DATA SUPPLIED -
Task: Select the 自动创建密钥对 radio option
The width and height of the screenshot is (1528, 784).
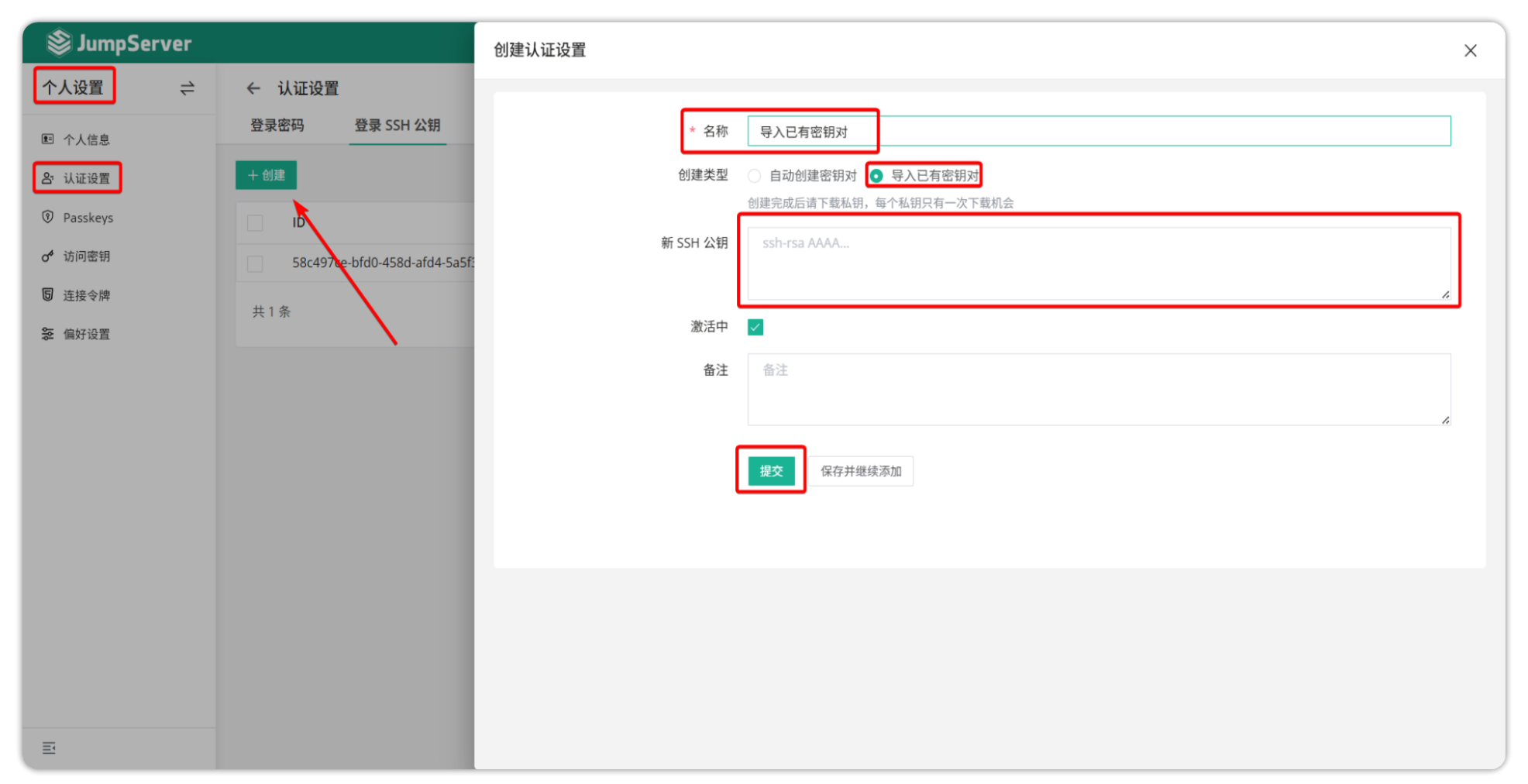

==

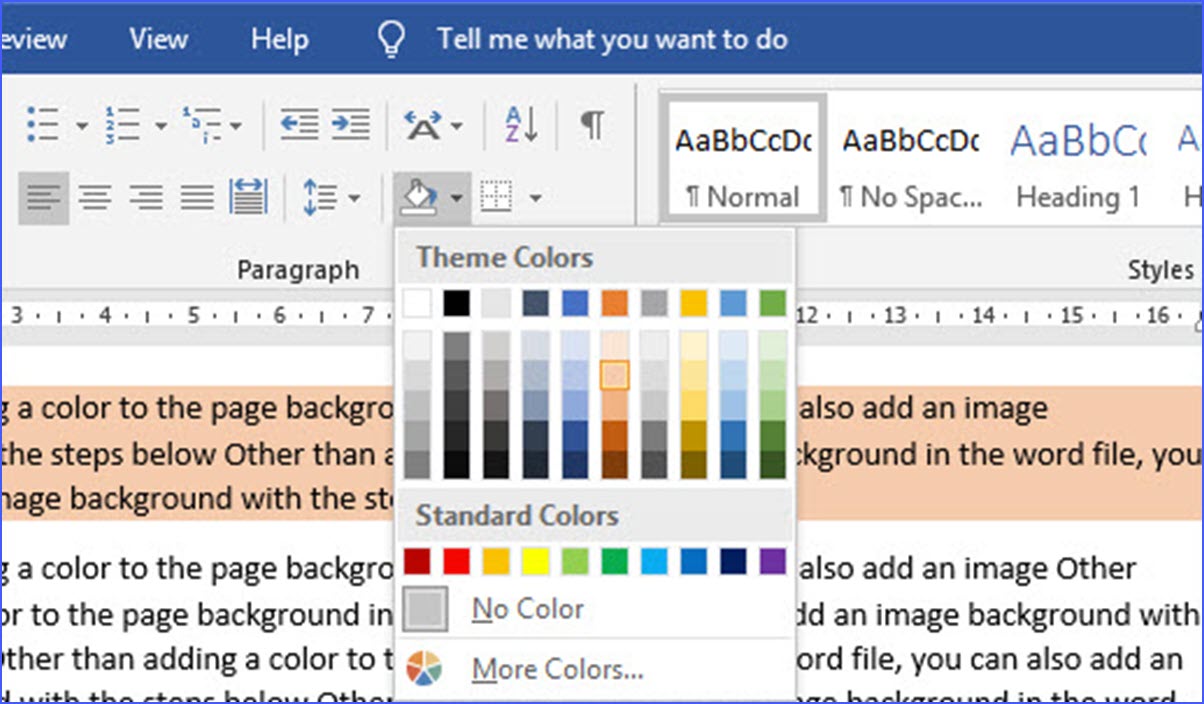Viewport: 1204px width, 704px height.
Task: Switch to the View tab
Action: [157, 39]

WORK TASK - From the data above, reproduce word for word the lines running from the line with "Task: Select the 自动创建密钥对 radio option" to the line with "The width and", ends included.

ANSWER TO THIS TASK -
Task: Select the 自动创建密钥对 radio option
The width and height of the screenshot is (1528, 784).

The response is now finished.